Publisher: Uro Publications 2021, Author: Peter Freeman, Designer: Hannah Gamble, ISBN: 9780648685883, Format: Hardcover, 245mm(H)x290mm(W), 320pp
For a brief period between the end of the Depression and the beginning of WWII, Canberra, one of the twentieth century’s handful of new, planned cities, looked set to be defined by the distinctive precepts and forms of ‘Functionalism’. It represented a clear break with the architectural conventions of the past, and Malcolm Moir and his partner in life and practice Heather Sutherland were at the forefront of this push as designers of a singularly coherent collection of residential and commercial buildings, spread throughout the fledgling city.
Peter Freeman's richly illustrated narrative of Thoroughly Modern traces the evolution of Moir and Sutherland’s Architecture, some of the earliest examples of modernism built in Australia, and the subsequent achievements of Ian Slater and Neville Ward, Malcolm’s architect partners following Heather’s tragic death in 1953.
This remarkable history examines the national and international contacts and influences that shaped and informed Moir and Sutherland’s work and brings together remarkable primary source material, including exquisitely rendered water colour sketches, architectural drawings, period photography and correspondence.
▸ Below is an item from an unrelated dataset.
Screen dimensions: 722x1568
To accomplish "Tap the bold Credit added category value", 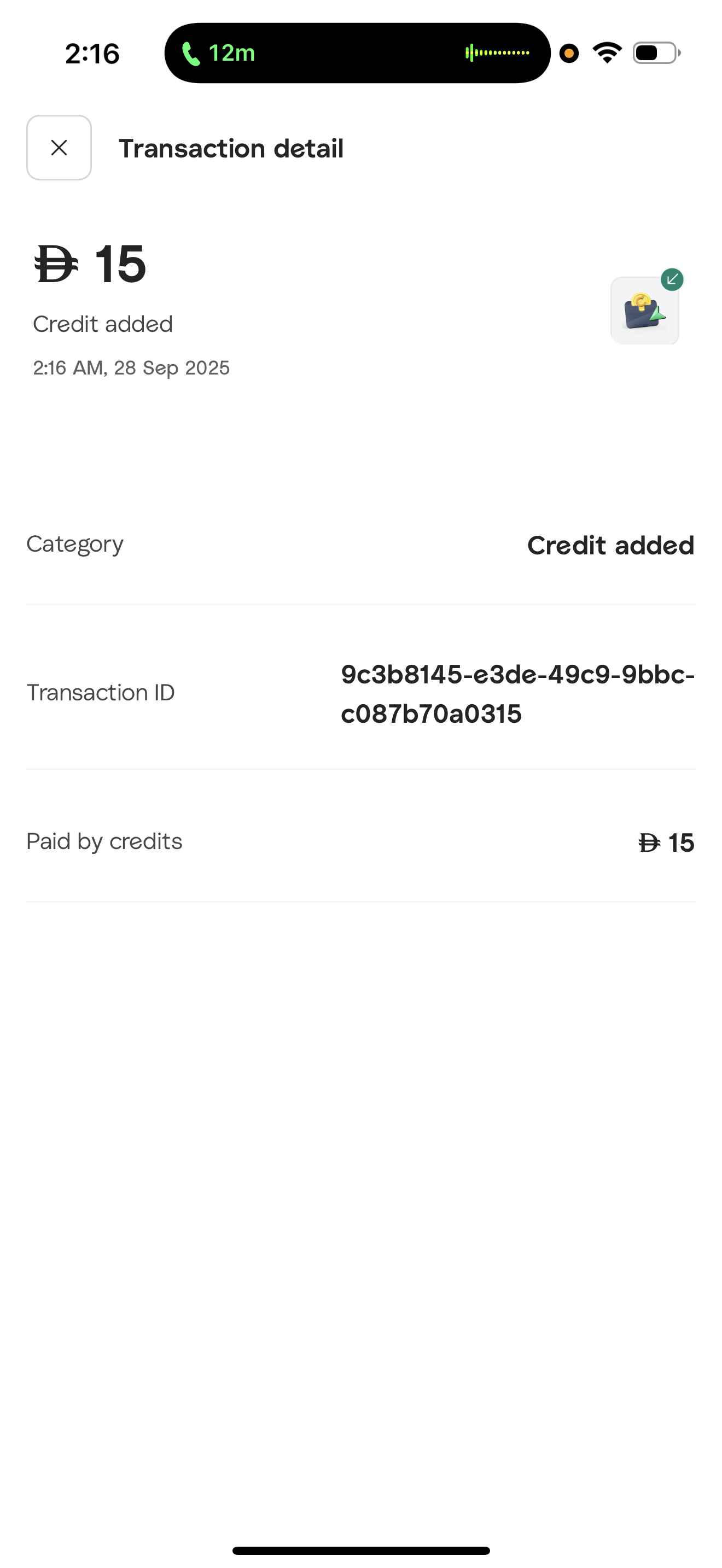I will (610, 546).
Freeman chronicles the thrilling but at times deeply challenging beginnings of Canberra and modernist architecture in Australia.
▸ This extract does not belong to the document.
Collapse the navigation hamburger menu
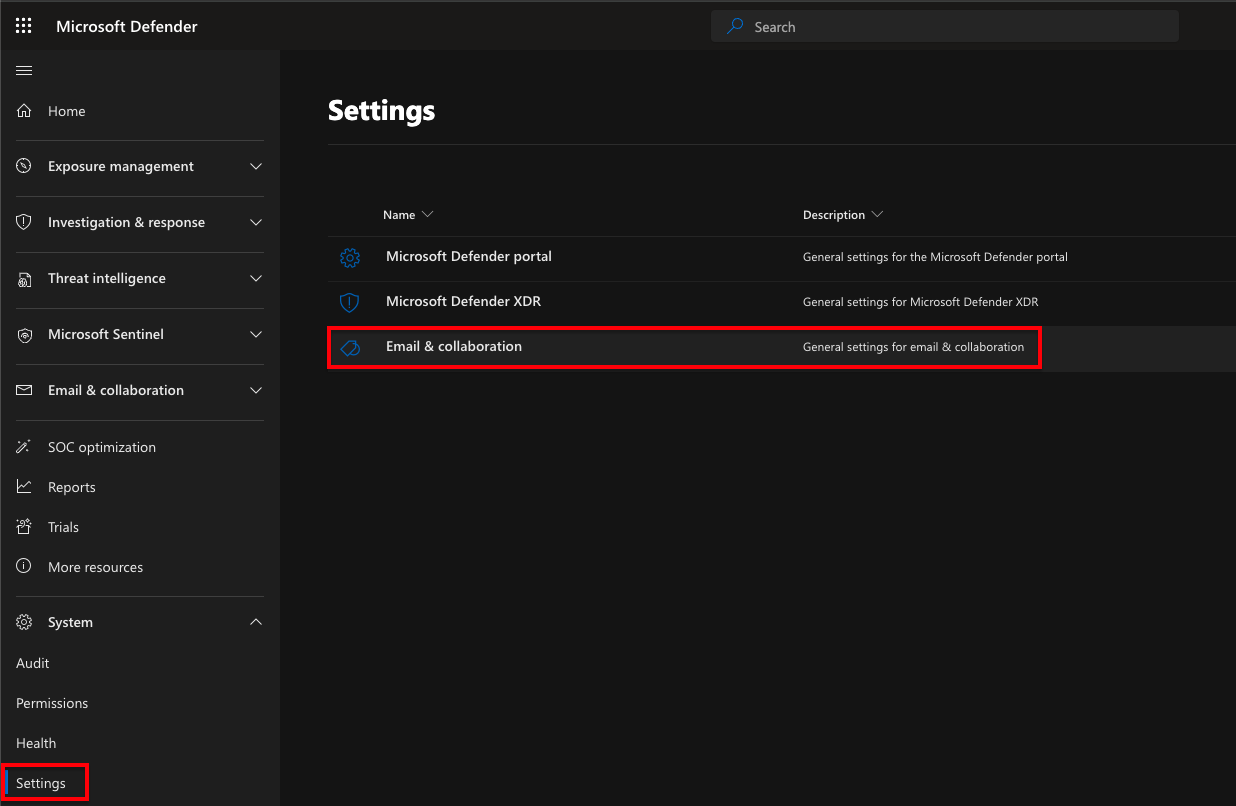 point(24,70)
The importance of Moir and Sutherland is attested by Marion Mahony Griffin who made a brief return to Canberra following the death of her husband Walter Burley Griffin in 1937. The city was beginning to develop from the plans the Griffins had designed for it two-and-a-half decades earlier, but there were only two buildings in particular she found noteworthy: the Civic Theatre (since demolished) and a small and house and studio at 42 Melbourne Avenue. Both were designed by early modernist architect Malcom Moir.